■ Raw records ■
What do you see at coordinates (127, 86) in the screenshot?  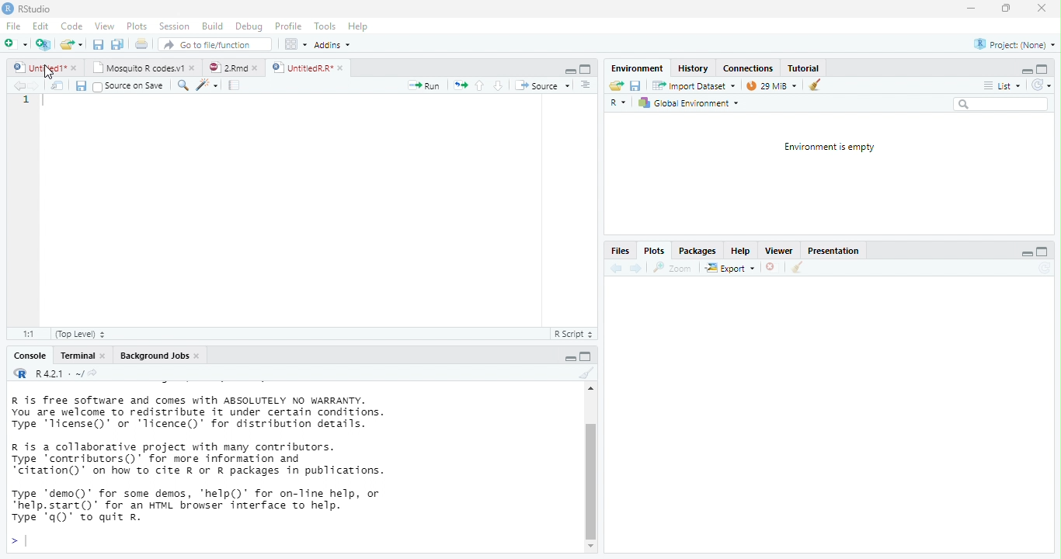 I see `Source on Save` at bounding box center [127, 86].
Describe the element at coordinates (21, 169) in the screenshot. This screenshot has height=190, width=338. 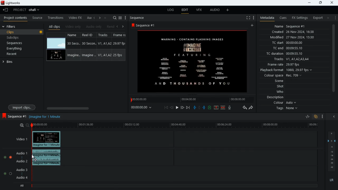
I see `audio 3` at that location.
* * *
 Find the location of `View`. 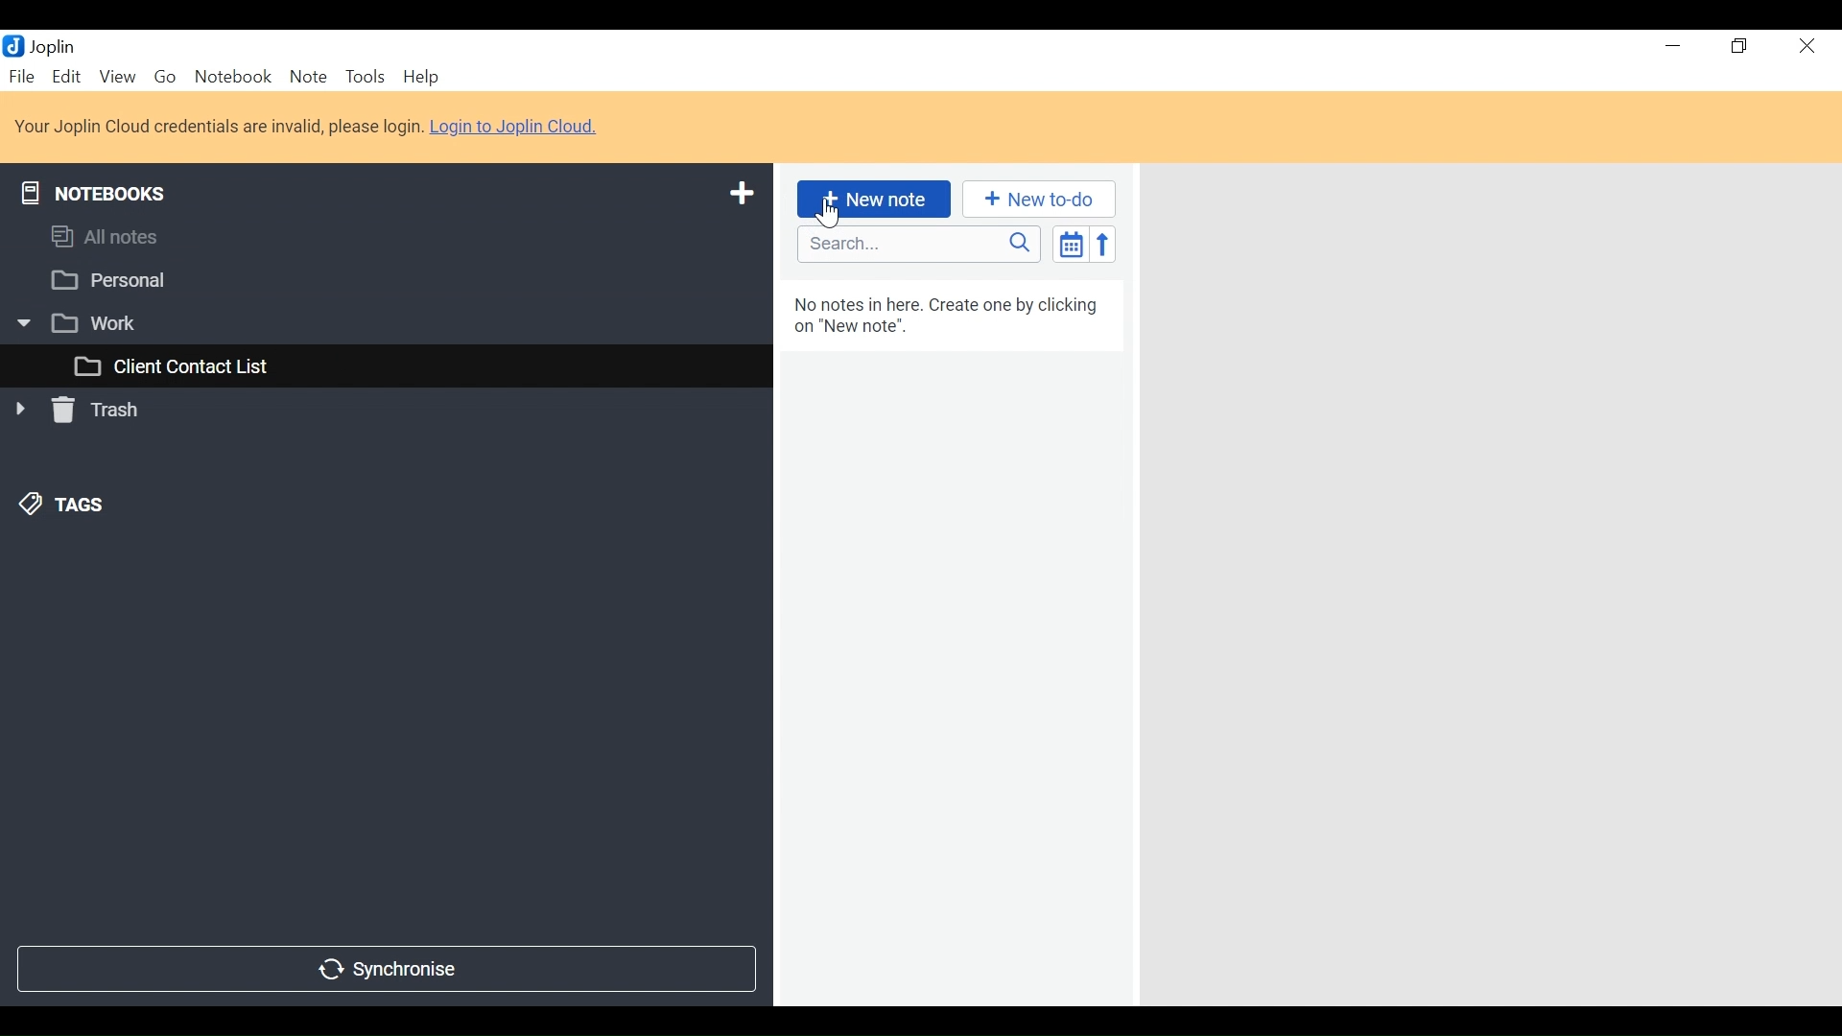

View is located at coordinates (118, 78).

■ Work to be completed ■
Switch "screenshot" to "image" in the lines from the line with "Describe the element" up to and including the line with "at that location.", and change nothing else. Write out only those lines, leaving out the pictures.

■ The result ■
Describe the element at coordinates (21, 169) in the image. This image has height=190, width=338. 
I see `audio 3` at that location.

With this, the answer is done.